The Emotet botnet has switched to a new template used by malicious attachments that pretend to be a Microsoft Office Activation Wizard.

When conducting spam campaigns, the actors behind Emotet will use malicious Word document templates that are designed to trick recipients into enabling macros in the document. Once these macros are enabled, a script will be executed that downloads and installs the Emotet Trojan and possibly other malware onto the recipient’s computer.

While the spam emails are still using a mix of reply-chain and direct emails pretending to be fake invoices, order confirmations, payment confirmations, and shipping issues, they have now switched to a new document template that pretends to be a Microsoft  Office Activation Wizard.

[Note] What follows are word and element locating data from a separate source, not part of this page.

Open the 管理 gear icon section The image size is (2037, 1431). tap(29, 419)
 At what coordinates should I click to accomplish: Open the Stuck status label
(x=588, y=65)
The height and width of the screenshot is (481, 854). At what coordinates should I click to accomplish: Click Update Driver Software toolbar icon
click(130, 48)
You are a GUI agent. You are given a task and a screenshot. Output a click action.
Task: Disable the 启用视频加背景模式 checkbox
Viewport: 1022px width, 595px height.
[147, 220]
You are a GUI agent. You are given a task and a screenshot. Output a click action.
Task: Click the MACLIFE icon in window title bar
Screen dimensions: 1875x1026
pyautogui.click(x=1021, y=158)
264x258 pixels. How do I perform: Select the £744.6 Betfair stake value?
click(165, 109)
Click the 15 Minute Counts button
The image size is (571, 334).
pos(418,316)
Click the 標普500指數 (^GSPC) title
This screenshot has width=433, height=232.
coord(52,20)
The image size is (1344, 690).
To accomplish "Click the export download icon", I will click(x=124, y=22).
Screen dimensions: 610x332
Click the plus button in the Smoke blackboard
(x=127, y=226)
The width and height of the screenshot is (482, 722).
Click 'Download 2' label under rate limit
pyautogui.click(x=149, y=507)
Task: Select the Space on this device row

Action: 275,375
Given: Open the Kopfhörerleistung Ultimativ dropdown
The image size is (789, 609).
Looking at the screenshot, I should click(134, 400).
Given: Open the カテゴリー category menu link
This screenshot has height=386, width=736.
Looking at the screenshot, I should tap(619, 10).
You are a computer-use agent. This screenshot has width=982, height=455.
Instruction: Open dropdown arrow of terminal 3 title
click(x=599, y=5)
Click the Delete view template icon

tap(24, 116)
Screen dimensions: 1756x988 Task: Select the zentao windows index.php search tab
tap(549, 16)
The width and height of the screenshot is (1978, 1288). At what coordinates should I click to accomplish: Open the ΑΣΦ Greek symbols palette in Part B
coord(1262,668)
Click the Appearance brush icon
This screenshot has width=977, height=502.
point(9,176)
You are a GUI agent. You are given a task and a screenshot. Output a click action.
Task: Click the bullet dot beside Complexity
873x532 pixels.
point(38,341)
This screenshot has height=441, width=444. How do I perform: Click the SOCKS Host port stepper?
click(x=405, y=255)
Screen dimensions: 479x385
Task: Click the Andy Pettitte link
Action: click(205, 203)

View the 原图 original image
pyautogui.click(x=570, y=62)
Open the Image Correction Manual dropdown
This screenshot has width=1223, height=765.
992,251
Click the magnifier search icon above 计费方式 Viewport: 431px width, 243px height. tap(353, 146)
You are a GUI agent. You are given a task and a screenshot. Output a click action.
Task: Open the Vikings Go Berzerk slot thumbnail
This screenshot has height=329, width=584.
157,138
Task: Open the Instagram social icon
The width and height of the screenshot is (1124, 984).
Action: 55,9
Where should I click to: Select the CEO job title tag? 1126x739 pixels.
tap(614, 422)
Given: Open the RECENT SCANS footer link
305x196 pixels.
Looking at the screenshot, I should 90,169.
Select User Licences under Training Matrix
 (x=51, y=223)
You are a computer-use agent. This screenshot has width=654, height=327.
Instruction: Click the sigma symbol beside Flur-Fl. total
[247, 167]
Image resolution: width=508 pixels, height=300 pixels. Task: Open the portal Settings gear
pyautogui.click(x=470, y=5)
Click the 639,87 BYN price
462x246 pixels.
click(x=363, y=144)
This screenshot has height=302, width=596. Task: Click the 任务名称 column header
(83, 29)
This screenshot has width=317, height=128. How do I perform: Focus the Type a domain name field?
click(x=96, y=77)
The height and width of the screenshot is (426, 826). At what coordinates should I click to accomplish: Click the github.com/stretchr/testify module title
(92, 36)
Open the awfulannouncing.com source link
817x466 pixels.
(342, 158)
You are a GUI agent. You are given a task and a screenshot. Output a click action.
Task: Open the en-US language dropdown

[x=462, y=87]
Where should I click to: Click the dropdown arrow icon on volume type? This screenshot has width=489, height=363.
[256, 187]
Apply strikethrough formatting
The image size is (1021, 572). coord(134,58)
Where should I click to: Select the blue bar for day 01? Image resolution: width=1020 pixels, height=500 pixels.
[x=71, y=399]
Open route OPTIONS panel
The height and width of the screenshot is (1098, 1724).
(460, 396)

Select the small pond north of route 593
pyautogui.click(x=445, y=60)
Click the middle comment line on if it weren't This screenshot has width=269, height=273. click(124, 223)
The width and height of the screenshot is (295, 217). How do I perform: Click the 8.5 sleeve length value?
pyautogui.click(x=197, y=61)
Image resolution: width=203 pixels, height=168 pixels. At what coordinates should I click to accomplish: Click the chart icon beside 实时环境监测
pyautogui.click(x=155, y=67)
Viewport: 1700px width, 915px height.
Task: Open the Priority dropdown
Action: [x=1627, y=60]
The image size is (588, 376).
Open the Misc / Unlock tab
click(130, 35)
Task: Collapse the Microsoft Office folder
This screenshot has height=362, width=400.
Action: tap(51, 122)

Example of an Emotet reply-chain email
Example of an Emotet reply-chain email

Discovered by security researcher ps66uk, this new template prompts the victim to click on the Enable Editing and Enable Content buttons in order to complete the activation of Microsoft Office.

Microsoft Office Activation Wizard template
Microsoft Office Activation Wizard template

Ps66uk has told BleepingComputer that this is the first time the researcher has seen this particular document template being used by Emotet.

Once the user clicks the Enable Editing and Enable Content buttons, embedded macros will launch a PowerShell command that connects to a remote site, downloads the Emotet Trojan to the victim’s %UserProfile%, and executes it.

Once infected, the Emotet Trojan will send out further spam emails to the victim’s contact lists and will also download other malware onto the computer.

Protecting yourself from malicious attachments

When the Emotet botnet sends out spam emails, they will appear to be from senders you know and will sometimes act as replies to existing emails that you were involved in.

Therefore, it makes sense that a recipient would think that an email is legitimate and thus it’s ok to open the attachment.

Unfortunately, replay-chain attacks as described above make it difficult to trust any attachments you receive.

Due to this, I suggest that when you receive an attachment via email, you call the sender directly to confirm that they actually sent it. Otherwise, you should not open it.